WRITTEN REQUEST
Print the records below verbatim, leaving out the pictures.

DATA SUPPLIED
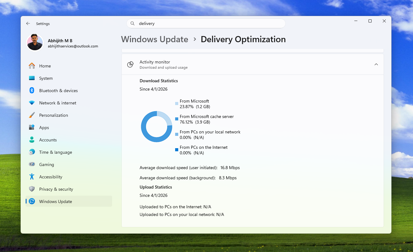Select Home in the Settings sidebar
Image resolution: width=413 pixels, height=252 pixels.
click(x=45, y=66)
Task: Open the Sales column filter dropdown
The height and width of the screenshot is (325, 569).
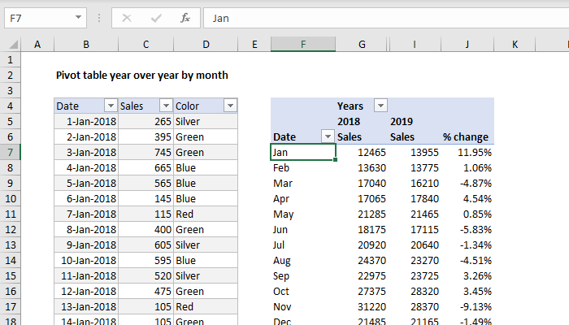Action: pyautogui.click(x=166, y=106)
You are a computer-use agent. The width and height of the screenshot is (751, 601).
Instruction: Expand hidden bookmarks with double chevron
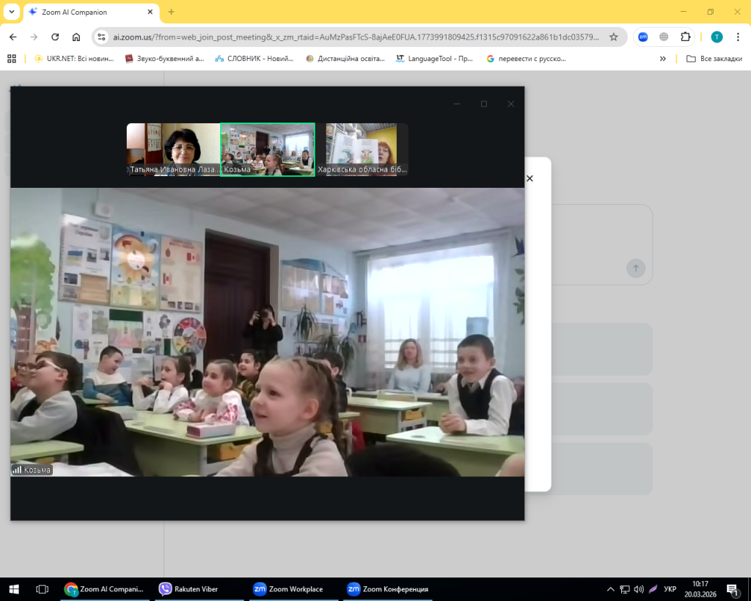coord(663,59)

ANSWER TO THIS PROBLEM
Select Home in the Settings sidebar
Image resolution: width=413 pixels, height=252 pixels.
click(x=45, y=66)
Task: Open the Sales column filter dropdown
The height and width of the screenshot is (325, 569).
Action: pyautogui.click(x=166, y=106)
You are a computer-use agent. The width and height of the screenshot is (751, 601).
Instruction: Expand hidden bookmarks with double chevron
coord(663,59)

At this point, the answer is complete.